> **Task directions**: Beginning at the line that contains "Task: Toggle recommended" and finishing at the line that contains "Select the Post label in 2nd Level Senior", output the data below exactly. Include both end lines and no pictures.

> **Materials provided**:
____

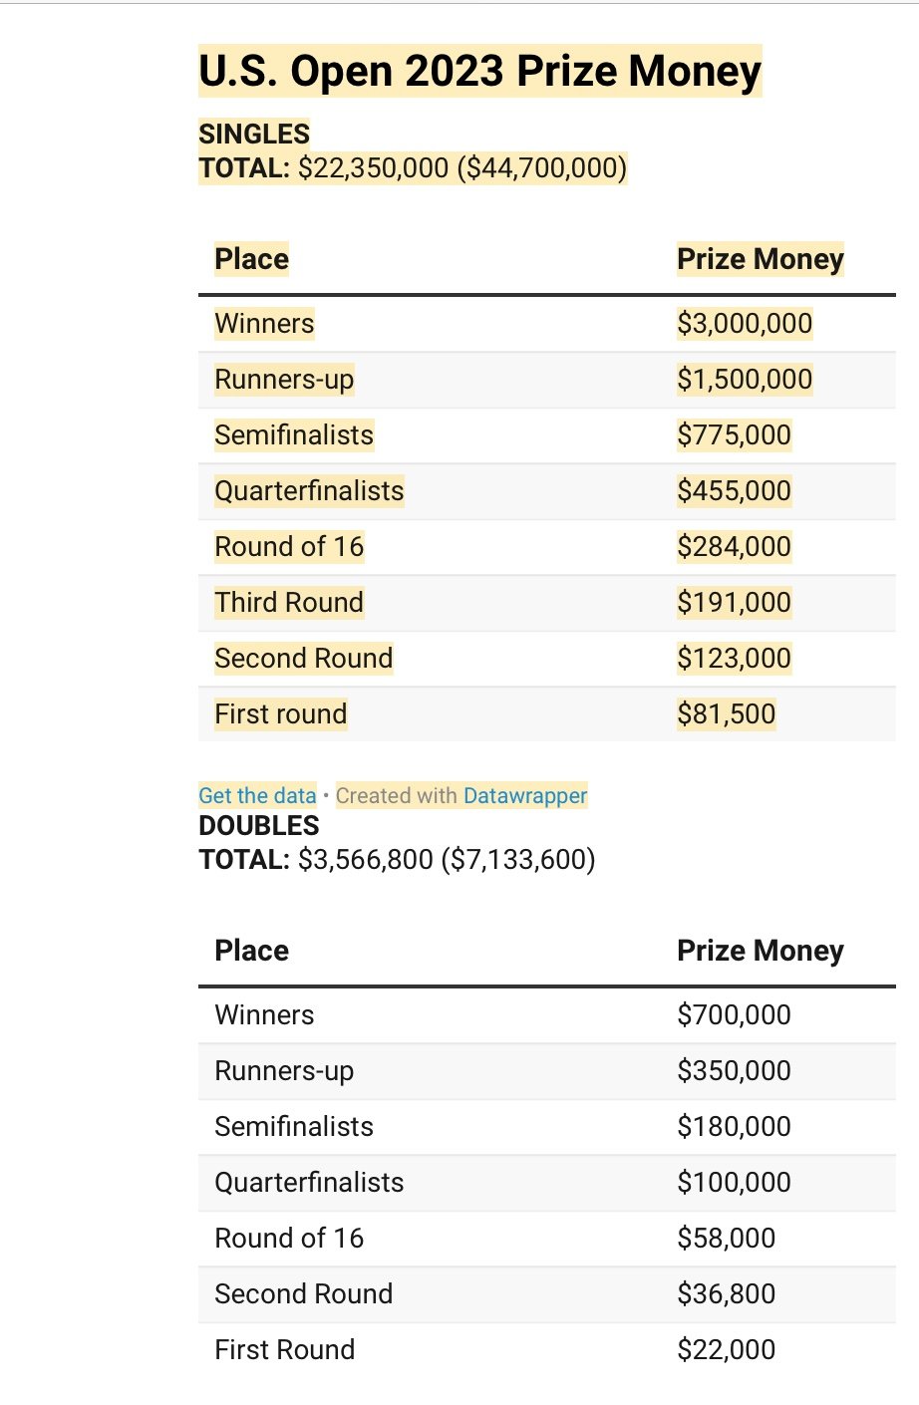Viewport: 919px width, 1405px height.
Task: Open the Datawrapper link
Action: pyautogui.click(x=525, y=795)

____

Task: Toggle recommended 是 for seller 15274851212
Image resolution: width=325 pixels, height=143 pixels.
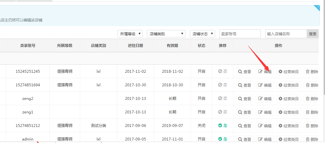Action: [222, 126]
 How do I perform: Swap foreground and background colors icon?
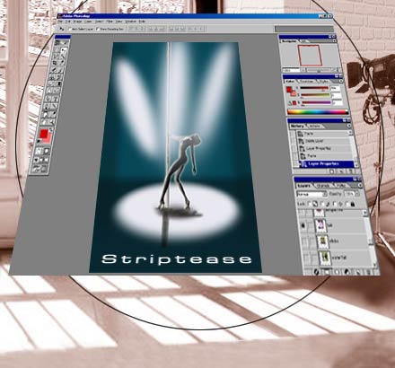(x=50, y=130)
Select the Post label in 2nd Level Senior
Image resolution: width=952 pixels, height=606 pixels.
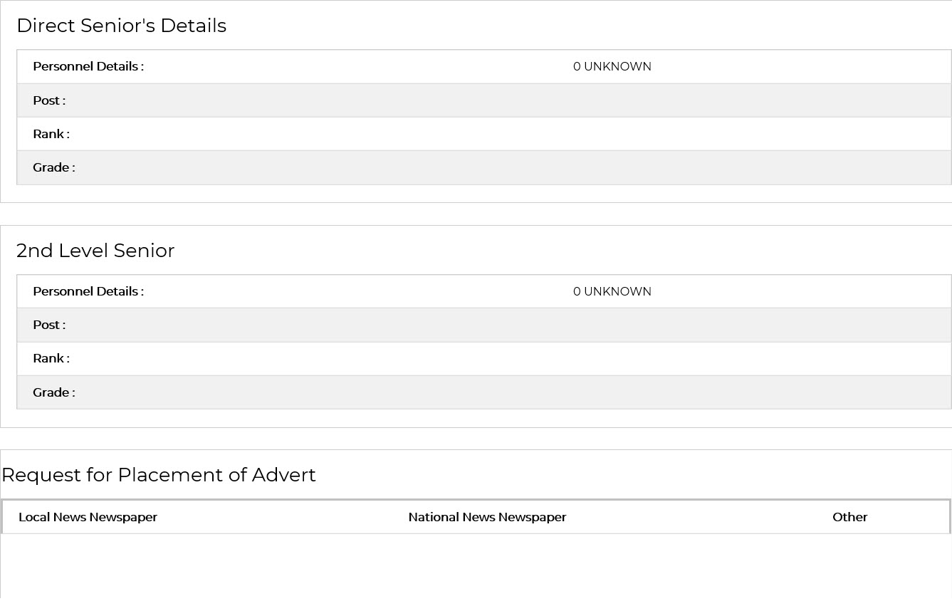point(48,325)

____

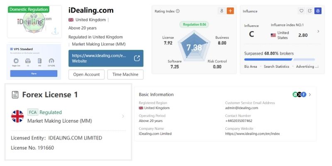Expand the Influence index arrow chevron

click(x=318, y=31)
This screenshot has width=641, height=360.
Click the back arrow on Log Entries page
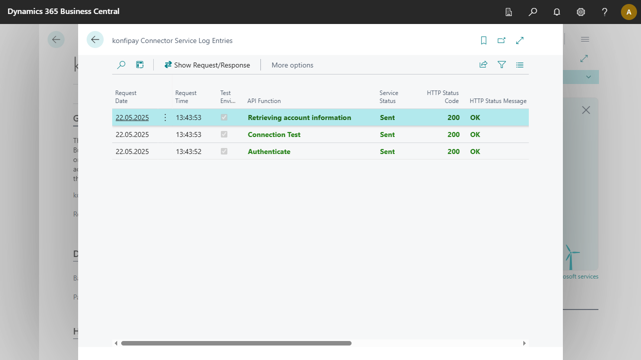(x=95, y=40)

____

> **Solution to the problem**:
Task: Toggle recommended 是 for seller 15274851212
Image resolution: width=325 pixels, height=143 pixels.
Action: [222, 126]
 How do I perform: Swap foreground and background colors icon?
(x=50, y=130)
Select the Post label in 2nd Level Senior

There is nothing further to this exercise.